**Aim of the exercise**
The line bearing "Viewport: 603px width, 582px height.", together with all lines after it to the end of the material, should be repeated exactly; leave out everything else.

**Records provided**
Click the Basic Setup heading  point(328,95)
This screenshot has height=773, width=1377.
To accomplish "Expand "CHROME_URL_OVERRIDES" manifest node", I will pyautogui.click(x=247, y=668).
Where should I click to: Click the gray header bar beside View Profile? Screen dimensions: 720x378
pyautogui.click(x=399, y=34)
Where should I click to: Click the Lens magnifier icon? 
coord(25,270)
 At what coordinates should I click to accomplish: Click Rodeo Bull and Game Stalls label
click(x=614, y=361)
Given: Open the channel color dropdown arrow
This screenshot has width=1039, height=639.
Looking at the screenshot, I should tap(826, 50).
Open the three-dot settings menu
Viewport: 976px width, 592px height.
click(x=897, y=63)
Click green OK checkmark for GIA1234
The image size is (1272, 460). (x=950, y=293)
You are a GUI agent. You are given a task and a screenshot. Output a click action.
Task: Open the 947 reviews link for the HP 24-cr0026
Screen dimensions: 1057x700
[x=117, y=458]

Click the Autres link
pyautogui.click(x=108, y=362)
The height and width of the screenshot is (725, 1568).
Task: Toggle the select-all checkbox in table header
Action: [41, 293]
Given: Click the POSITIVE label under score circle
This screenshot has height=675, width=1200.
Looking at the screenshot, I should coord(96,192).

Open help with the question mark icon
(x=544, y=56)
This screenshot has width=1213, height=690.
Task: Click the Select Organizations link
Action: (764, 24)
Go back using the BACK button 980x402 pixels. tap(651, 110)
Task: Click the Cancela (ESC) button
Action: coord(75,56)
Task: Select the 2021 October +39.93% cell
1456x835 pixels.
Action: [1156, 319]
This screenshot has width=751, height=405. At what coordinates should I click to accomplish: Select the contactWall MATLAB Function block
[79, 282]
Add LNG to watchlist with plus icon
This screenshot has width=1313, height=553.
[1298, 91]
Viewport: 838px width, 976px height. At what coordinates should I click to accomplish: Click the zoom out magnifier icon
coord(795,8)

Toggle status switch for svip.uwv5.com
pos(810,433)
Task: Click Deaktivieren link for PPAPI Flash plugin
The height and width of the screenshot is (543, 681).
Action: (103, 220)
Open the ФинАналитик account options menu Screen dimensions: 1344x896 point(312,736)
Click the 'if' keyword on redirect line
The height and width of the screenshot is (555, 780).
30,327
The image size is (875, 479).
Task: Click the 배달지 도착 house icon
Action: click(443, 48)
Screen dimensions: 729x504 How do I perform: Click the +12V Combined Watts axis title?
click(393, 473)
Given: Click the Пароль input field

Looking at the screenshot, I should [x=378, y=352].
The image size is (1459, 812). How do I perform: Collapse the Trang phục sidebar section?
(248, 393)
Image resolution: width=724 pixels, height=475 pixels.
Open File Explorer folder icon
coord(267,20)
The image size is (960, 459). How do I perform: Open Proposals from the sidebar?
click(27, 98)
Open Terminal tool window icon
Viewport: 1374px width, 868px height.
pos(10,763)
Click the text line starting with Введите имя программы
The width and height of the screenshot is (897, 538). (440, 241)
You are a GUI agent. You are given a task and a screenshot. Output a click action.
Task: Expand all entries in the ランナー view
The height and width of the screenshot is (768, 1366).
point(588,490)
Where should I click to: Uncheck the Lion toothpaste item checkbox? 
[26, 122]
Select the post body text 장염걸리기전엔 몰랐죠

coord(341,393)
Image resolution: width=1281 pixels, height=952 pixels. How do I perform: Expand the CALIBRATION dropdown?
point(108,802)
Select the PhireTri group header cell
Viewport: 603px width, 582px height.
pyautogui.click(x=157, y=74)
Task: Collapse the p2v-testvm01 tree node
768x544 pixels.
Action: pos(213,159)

**Solution to the problem**
Viewport: 603px width, 582px height.
pyautogui.click(x=157, y=74)
Task: Collapse the p2v-testvm01 tree node
768x544 pixels.
Action: pos(213,159)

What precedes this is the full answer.